=== EXCERPT PROVIDED ===

Segment Open

Josette Sheeran has been President and CEO of the Asia Society since May 2013.[1] Previously Sheeran was Vice Chairman of the World Economic Forum. Sheeran assumed that position on the conclusion of her term at the World Food Programme.[2] She was the eleventh Executive Director of the United Nations World Food Programme (WFP), appointed by United Nations Secretary-General Kofi Annan and Food and Agriculture Organization Director-General Jacques Diouf in November 2006.[3] Prior to this post, she served as the United States Under Secretary for Economic, Business, and Agricultural Affairs in the State Department.

On May 21, 2013, Sheeran was named[4] President and CEO of Asia Society, a global non-profit dedicated to strengthening relations between and among the United States and countries of Asia.

World Food Programme (WFP)[edit]

As Executive Director of WFP, Sheeran was responsible for managing the world’s largest humanitarian organization with nearly 11,000 staff worldwide. WFP provides emergency food aid to the world’s hungry as well as addresses the causes of chronic hunger. The UN estimates that there are more than 850,000,000 hungry and malnourished people,[5] disproportionately represented by women and children who are often victims of war and natural disasters; those who do not have access to safe drinking water or sanitation; orphans and families affected by HIV/AIDS; and schoolchildren in poor communities.

Segment Closed

=== Screenshot grounding data ===

Segment Open

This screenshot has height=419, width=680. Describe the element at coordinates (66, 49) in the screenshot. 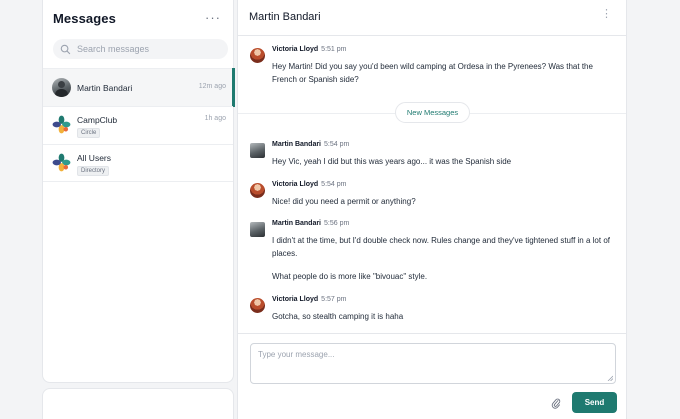

I see `search-icon` at that location.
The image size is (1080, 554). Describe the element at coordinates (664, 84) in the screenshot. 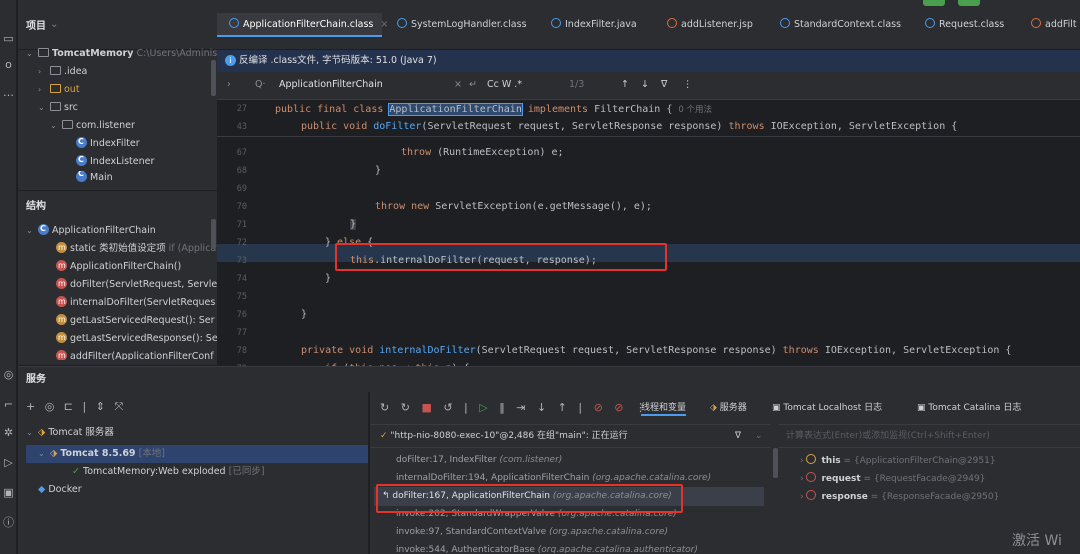

I see `filter-icon: ∇` at that location.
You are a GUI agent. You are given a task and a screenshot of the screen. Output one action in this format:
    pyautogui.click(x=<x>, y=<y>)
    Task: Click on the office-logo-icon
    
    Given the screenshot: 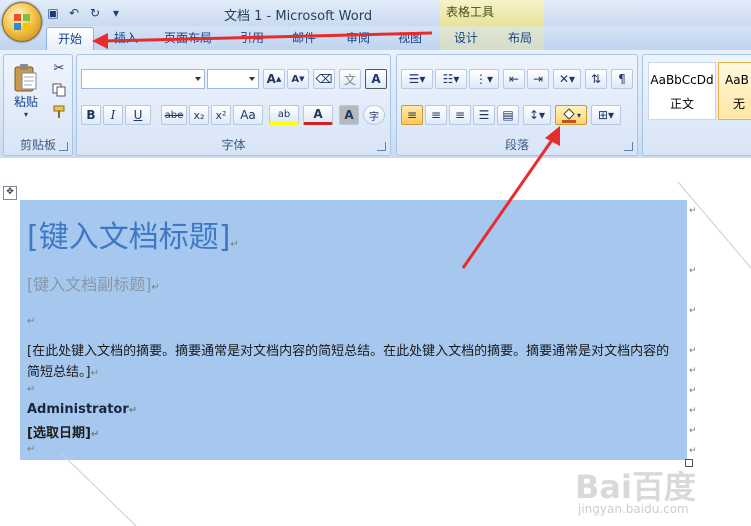 What is the action you would take?
    pyautogui.click(x=22, y=22)
    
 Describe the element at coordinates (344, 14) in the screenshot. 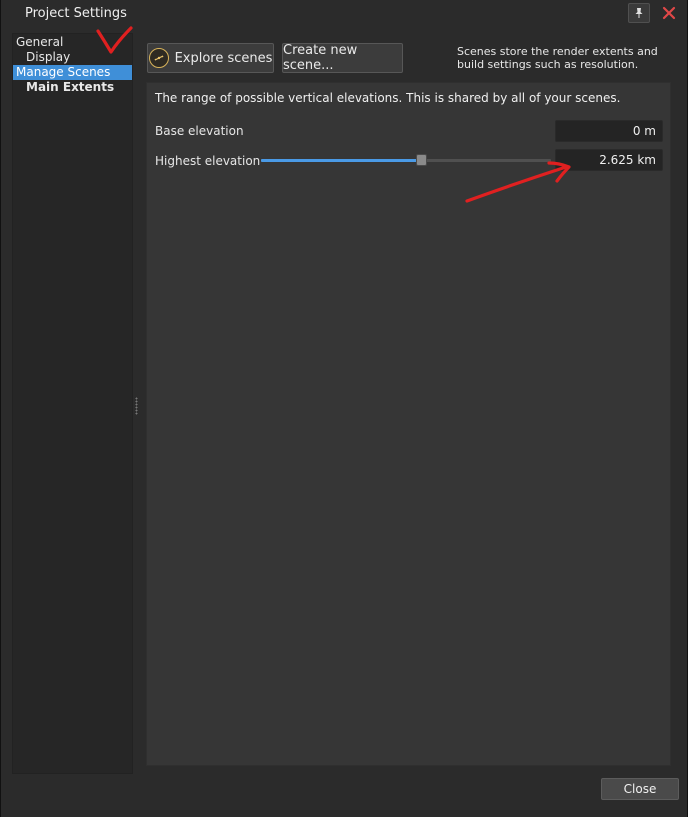

I see `title-bar: Project Settings` at that location.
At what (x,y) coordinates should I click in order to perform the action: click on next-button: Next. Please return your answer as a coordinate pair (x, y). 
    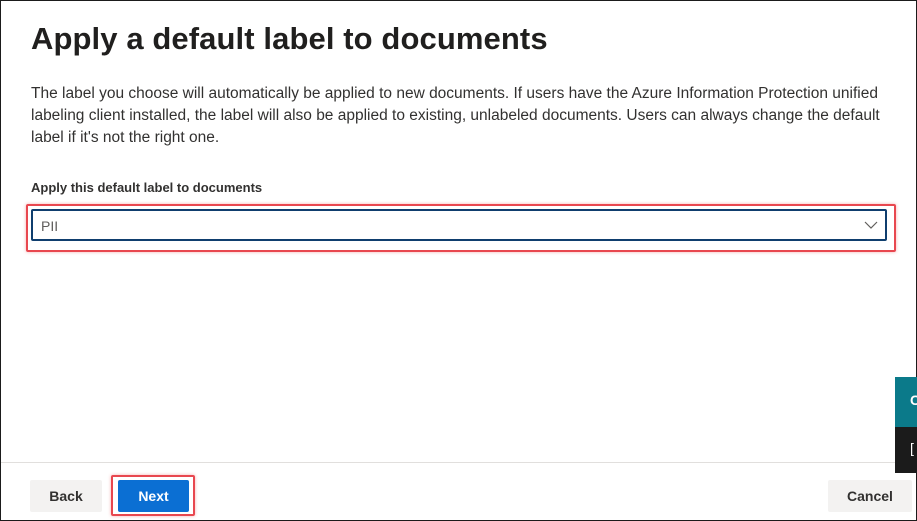
    Looking at the image, I should click on (154, 496).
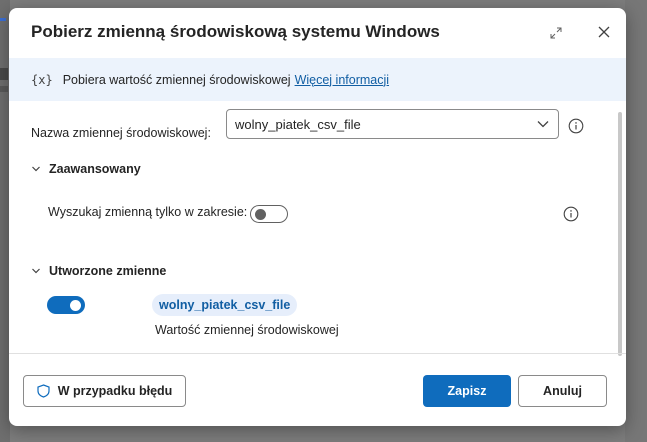 Image resolution: width=647 pixels, height=442 pixels. What do you see at coordinates (467, 391) in the screenshot?
I see `save-button: Zapisz` at bounding box center [467, 391].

Segment Closed

=== TASKS TO CARRY OUT ===
(1) In the passage on Josette Sheeran, how many staff did the World Food Programme have worldwide while she was Executive Director?
(2) Rewrite the records starting at the line containing "At what (x,y)" and ending at the end of the records, switching "coordinate pair" to "point" and changing nothing else. Leave the pictures out of your answer.
The text and the records come from separate, unrelated sources.

=== TASK-BY-TASK OUTPUTS ===
(1) Nearly 11,000 staff.

(2)
At what (x,y) coordinates should I click in order to perform the action: click on next-button: Next. Please return your answer as a point (x, y). 
    Looking at the image, I should click on (154, 496).
 Image resolution: width=647 pixels, height=442 pixels. What do you see at coordinates (467, 391) in the screenshot?
I see `save-button: Zapisz` at bounding box center [467, 391].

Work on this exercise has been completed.